Each cluster has one or more shared RAID6 arrays as well as scratch storage on each node. User's home folders are on the RAID6 array, and these folders are automounted on any node in the cluster on-demand.

This RAID6 storage is NOT BACKED UP IN ANY WAY. While RAID6 storage is inherently more reliable than a normal hard drive, it is far from failure proof, and there is always the risk of hardware failure and TOTAL DATA LOSS. This storage is for use during active compute jobs. It is not intended for long term storage of your results. You should always copy your completed runs back to a local machine in your lab and practice safe backup strategies there. While we do all we can to prevent catastrophic data loss on the clusters, if it happens, complaining that "but I forgot to copy my data" will not get your data back again.

Reliable (backed up RAID 6) storage is also available for storage of data still needed for processing, but not immediately needed for active jobs. As of late 2017, this storage is available from all cluster nodes, but performance will not match that of the inbuilt RAID arrays. The normal shared home folders should be used for active jobs run on the cluster. However, when your job completes you may move the results to more reliable storage until you need it again. Typically users are permitted only 1-2 TB on the active scratch storage. Reliable storage may currently extend to 4-5 TB. You must request an allocation on this storage to have access.

Each node also has ~1 TB of available local scratch space (space specific to each node). This local storage is mounted as /scratch on each node. Data in these folders is available only from each specific node. To use these folders, simply create a subfolder /scratch/username, and use the space as you like during the job. When the job is complete, it is polite to clean up any data you have created there. The queuing system will not clean up for you. While data in these folders will not be immediately erased after your job completes, there is no guarantee that it will persist for any specific amount of time after your job. It may be freely deleted upon need after your job is done. If you will only access a data file once during a run, there is little point in using the scratch disk. However, if you will be reading the same file over and over again, or are producing scratch files which exist only during the run, the /scratch folder may dramatically improve the performance of your job, as well as other people's jobs.
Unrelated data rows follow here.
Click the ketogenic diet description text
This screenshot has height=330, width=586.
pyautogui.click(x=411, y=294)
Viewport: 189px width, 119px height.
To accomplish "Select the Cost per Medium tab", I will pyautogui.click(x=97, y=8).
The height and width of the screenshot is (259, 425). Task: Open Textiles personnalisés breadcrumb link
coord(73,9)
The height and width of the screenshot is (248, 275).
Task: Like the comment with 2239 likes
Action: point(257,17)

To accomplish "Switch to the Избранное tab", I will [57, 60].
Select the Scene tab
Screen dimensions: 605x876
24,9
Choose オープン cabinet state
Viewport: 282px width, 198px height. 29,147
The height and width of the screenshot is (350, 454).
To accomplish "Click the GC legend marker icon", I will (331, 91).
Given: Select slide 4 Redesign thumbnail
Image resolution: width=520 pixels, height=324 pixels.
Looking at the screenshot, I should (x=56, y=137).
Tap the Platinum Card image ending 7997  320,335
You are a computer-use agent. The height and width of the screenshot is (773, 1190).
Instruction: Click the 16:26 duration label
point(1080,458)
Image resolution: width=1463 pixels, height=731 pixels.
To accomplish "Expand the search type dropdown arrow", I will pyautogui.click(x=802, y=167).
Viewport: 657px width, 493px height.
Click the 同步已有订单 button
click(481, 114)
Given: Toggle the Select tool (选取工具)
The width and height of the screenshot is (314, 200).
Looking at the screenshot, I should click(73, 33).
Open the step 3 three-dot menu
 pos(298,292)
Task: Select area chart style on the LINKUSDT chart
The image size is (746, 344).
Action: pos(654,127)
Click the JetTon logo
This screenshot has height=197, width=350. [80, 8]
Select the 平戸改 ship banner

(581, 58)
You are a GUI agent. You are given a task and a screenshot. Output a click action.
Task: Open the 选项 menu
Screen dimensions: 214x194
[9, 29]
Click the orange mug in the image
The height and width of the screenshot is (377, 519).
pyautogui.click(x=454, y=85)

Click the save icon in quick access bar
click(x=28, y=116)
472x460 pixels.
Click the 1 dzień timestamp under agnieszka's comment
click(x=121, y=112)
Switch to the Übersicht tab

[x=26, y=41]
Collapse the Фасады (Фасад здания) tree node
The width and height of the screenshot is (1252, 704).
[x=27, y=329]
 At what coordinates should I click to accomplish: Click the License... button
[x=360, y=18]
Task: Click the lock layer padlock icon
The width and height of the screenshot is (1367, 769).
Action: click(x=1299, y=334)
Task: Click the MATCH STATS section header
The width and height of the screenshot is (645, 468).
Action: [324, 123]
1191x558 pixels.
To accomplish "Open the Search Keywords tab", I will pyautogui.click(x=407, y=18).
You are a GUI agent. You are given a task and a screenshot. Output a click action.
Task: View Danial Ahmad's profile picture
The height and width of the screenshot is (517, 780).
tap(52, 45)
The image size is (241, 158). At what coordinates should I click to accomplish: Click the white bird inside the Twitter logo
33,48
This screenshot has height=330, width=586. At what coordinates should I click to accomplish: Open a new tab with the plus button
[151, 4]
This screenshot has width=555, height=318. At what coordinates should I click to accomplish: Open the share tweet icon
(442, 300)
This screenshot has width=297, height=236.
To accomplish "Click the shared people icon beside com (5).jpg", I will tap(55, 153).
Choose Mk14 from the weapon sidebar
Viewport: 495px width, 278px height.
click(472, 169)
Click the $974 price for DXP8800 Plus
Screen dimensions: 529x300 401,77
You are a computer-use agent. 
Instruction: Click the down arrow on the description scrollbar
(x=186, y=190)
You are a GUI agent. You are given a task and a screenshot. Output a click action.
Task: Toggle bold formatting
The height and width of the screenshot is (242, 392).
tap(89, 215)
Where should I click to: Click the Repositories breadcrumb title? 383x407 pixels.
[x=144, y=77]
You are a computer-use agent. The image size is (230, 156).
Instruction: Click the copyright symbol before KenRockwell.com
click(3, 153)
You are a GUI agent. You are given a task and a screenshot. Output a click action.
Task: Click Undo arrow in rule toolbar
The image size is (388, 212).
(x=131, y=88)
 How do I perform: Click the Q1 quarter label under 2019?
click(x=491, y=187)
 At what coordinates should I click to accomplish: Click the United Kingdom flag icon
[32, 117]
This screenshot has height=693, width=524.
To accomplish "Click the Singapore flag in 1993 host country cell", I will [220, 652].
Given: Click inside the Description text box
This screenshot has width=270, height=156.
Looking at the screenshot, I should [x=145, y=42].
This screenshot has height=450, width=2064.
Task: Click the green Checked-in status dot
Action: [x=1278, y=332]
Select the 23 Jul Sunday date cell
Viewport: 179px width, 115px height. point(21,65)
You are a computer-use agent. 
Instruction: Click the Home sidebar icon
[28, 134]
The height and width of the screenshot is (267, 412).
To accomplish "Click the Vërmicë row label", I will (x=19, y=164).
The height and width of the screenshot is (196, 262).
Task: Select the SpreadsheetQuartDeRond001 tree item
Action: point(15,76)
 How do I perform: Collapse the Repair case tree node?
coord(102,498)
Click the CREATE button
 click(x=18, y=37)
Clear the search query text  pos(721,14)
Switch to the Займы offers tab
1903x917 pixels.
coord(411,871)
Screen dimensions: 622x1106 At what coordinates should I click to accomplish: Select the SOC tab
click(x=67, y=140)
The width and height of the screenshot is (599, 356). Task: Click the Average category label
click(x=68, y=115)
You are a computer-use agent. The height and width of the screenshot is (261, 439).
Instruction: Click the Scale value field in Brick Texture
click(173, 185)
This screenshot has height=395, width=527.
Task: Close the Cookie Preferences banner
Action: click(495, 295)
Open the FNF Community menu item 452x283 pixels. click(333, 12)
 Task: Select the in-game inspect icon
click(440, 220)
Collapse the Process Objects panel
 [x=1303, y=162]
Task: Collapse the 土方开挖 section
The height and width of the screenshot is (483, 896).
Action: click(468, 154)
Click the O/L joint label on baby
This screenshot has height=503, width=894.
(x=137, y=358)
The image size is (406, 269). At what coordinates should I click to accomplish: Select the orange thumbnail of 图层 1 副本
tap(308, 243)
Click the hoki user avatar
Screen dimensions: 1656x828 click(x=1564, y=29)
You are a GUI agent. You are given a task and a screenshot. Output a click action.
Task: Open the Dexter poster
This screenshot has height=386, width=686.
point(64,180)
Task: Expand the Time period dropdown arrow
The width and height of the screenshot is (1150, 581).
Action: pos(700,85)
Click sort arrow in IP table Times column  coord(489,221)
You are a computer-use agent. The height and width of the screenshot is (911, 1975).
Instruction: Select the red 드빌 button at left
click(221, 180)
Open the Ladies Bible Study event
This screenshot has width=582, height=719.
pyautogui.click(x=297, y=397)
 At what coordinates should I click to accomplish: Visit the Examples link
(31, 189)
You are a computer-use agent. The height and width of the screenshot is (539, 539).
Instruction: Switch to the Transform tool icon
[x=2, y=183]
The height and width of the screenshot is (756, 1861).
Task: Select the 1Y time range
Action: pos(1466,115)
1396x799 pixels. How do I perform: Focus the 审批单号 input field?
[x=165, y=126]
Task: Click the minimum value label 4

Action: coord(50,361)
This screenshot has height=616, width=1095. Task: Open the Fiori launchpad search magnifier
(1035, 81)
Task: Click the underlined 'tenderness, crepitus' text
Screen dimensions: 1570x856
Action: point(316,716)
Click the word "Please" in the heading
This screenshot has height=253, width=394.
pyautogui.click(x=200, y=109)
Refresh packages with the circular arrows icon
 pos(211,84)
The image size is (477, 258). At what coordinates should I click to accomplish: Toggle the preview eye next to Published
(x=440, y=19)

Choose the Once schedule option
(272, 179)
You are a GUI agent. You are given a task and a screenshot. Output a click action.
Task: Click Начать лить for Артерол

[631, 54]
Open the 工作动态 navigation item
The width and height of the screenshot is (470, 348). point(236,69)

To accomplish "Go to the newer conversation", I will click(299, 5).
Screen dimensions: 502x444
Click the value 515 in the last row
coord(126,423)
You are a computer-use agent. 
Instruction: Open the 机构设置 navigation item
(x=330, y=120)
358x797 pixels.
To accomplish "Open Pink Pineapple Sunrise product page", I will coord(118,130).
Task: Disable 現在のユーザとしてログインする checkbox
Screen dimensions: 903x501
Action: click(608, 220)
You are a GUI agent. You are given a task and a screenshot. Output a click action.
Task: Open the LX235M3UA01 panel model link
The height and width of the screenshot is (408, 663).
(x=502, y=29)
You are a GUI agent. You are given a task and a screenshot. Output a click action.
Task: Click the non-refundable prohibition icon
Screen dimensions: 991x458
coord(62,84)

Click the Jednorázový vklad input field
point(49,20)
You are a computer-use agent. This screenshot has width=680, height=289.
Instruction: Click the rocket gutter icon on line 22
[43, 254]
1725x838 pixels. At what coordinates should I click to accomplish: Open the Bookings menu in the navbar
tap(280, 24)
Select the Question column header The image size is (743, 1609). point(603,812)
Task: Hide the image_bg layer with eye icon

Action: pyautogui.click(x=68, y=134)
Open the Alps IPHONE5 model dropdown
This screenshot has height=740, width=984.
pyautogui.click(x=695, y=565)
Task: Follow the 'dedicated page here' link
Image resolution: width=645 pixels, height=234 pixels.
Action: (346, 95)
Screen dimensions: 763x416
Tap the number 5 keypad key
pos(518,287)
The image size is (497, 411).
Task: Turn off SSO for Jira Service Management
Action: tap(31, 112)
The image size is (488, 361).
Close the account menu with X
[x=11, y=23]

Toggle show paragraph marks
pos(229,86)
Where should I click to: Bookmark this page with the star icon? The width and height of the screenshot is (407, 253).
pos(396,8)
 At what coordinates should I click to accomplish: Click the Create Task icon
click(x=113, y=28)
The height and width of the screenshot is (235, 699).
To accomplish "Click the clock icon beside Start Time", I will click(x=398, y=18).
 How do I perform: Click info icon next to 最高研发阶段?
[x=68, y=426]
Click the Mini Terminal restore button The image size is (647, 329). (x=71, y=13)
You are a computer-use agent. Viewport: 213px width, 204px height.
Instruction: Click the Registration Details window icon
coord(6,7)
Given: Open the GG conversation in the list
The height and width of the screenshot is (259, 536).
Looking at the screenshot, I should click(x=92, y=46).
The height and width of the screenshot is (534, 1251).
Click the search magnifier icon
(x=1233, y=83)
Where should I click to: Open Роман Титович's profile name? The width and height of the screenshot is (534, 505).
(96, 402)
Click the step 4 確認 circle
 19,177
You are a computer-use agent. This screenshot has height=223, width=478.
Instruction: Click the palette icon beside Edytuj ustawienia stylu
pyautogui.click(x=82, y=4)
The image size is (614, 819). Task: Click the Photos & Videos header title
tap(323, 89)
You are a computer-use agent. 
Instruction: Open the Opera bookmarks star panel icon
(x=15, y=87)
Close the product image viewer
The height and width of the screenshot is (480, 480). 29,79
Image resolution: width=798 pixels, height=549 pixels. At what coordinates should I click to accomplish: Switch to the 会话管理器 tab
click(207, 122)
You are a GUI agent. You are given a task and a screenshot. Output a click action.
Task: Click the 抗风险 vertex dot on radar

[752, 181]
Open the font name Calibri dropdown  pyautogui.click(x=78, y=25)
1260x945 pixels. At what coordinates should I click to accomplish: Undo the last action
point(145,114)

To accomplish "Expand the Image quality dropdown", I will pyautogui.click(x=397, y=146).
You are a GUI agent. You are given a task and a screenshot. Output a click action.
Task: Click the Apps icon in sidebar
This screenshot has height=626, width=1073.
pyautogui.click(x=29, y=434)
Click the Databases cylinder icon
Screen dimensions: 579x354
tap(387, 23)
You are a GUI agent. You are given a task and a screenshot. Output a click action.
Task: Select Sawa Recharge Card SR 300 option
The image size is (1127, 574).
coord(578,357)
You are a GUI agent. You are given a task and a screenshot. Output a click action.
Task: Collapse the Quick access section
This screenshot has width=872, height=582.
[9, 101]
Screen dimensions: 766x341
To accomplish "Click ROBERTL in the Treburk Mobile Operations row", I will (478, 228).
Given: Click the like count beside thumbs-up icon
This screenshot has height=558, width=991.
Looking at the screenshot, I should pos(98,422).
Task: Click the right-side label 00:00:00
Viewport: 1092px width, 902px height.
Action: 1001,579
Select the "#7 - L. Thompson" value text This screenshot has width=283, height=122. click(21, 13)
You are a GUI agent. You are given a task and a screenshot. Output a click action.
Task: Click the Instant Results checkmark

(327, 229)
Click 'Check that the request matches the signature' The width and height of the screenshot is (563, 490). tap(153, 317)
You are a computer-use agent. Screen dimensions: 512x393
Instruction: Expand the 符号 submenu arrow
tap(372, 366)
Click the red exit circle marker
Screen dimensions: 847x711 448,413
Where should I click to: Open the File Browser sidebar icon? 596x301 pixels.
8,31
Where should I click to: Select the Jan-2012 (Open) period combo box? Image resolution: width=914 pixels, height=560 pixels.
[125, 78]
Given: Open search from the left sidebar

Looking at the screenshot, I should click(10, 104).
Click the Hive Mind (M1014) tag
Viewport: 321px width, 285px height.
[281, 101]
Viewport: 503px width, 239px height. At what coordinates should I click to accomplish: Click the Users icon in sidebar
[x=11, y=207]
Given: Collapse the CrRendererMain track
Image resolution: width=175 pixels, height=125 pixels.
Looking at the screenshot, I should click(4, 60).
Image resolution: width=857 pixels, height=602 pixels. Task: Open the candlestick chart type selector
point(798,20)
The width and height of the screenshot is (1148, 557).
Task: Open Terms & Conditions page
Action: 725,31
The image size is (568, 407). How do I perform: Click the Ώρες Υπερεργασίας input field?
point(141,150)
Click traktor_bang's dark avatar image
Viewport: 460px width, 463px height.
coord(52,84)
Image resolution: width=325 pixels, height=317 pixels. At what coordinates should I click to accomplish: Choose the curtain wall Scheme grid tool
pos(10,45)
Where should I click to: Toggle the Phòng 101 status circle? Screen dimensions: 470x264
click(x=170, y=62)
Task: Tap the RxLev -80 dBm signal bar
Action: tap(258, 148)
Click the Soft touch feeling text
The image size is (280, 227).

On both Torus and Prism, the RAID6 is shared via a QDR infiniband connection, capable of a total bandwidth over all nodes of 800 MB/sec. That is, if only one node is requesting data, it can get the full 800 MB/sec, but if 44 nodes are all reading at once, you will only get ~18 MB/sec on each node. If all 704 cores on Prism are trying to read at once, each will get a paltry 1 MB/sec. The scratch disks are typical standard desktop hard drives, and can read ~150 MB/sec, but this bandwidth is dedicated to each node.

One last subtlety which can impact disk performance is caching. Any unused memory on each compute node is used automatically for file caching on a rotating basis. Say a node has 20 GB of free RAM, and you read in your 2 GB data file. This data will automatically be cached in this 20 GB space, and if you read the same file again, it will read almost instantaneously. Now, there are all sorts of limitations to this, particularly when reading very large files, or when there is little free RAM on the node, but in many situations it will automatically provide much better performance than you would expect given the specifications above.

Caching also has an impact on benchmarking. If you are trying to test how long a job will take to run, by running a small test-job over and over, if that job is reading the same file over and over again, you likely aren't going to get accurate numbers.